Hey, look, a selection of software books from the early-mid 2000s from a library that shall remain unnamed. Quaint, no? I’m pro print materials, but in the case of teaching yourself how to code, why not get hands on?
Learning How To Code On Your Own:
- Code Year: a Codecadmey project that delivers a lesson every Monday, for those who like to be reminded that it’s coding time
- Lifehacker’s Teach Yourself To Code: Helpful tips on languages and what each one can do, which compilers to use, app and add on development
- Mozilla School of Webcraft: A range of courses and challenges using real life APIs like Twitter
- Google Code University: Including classes for Android programming (who better to learn from?)
Learning How to Code With A Group:
- Meetup: Searching “coding” and your location and be a-mazed. There are classes everywhere! How do I know? I tested it with my hometown, and if there are coding classes around Hampton, VA, they must be everywhere.

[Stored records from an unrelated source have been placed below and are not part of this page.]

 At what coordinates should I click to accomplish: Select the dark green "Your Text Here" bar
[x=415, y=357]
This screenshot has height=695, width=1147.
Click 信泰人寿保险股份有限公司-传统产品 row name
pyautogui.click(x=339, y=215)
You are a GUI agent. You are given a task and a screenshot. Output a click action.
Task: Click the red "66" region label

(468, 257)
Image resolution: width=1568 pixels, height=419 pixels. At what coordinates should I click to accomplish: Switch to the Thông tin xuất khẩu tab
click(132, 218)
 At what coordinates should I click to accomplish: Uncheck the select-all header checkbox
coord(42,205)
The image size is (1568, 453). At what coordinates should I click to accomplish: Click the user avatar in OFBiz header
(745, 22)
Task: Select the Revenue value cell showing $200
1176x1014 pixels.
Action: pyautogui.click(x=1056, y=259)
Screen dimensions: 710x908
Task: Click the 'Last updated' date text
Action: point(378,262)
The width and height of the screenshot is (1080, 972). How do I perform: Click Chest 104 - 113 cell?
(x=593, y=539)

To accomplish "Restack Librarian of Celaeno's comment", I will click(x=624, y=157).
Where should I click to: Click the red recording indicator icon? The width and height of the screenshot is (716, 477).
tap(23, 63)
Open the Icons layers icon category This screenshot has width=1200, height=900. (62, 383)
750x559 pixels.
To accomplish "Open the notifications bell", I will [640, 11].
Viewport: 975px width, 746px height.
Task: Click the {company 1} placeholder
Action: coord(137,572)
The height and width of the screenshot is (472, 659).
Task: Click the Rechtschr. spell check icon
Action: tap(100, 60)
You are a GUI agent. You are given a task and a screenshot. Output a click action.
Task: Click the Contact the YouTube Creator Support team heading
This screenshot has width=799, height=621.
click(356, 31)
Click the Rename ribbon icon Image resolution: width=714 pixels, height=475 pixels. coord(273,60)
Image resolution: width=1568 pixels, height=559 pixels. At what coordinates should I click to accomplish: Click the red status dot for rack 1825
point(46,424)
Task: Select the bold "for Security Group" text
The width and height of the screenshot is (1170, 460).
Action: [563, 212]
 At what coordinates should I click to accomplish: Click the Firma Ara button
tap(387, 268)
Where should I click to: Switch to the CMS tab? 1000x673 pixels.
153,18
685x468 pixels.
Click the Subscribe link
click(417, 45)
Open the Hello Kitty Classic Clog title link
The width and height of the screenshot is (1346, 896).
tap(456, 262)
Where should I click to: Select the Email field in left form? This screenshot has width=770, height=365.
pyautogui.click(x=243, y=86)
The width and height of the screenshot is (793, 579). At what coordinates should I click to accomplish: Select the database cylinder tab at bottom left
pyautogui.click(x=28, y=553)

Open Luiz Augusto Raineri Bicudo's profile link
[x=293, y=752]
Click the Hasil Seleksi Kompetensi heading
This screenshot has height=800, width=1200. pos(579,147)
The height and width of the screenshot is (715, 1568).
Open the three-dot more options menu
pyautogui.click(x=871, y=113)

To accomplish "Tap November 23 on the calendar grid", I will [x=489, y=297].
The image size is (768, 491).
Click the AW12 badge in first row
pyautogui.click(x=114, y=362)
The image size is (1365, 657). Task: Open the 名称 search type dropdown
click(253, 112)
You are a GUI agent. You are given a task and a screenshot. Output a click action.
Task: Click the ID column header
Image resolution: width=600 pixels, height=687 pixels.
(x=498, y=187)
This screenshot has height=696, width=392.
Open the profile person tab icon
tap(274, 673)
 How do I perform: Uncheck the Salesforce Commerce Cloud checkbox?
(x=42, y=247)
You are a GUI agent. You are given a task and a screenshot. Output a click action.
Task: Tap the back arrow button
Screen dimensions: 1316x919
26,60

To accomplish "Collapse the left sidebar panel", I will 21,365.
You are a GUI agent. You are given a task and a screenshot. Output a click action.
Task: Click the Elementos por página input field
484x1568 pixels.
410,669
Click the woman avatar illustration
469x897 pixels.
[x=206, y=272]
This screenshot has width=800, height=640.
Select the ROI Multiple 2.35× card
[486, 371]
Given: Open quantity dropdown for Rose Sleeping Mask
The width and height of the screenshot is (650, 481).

- Check your local community college listings. Or, if you’re at an academic institution, it’s time to cash in those free tuition credits, no?
Coding + Girl Power
- Girl Develop It: Based in NYC, Meetup-based classes for women who have been shy to ask about coding, and might feel more comfortable in an all/mostly female setting
- Women Who Code: Based in San Fransisco, another woman-focused Meetup
- Ladies Learning Code: Originally based in Toronto, with a west coast branch in Vancouver
Real Schools, Real Courses, Still Free
- MIT OpenCourseWare: Computer science classes from a brick and mortar leader in the subject
- Webcasts from UC Berkeley: Computer science, and more
- Stanford Center for Professional Development: Currently offering 3 courses, you can link to them from this article
- Harvard Extension School: Start at binary and work your way up with video lessons that will introduce you to computer science
Are you ready? I’m most looking forward to Codecademy, but I might look for a lady coding Meetup around DC. How about you?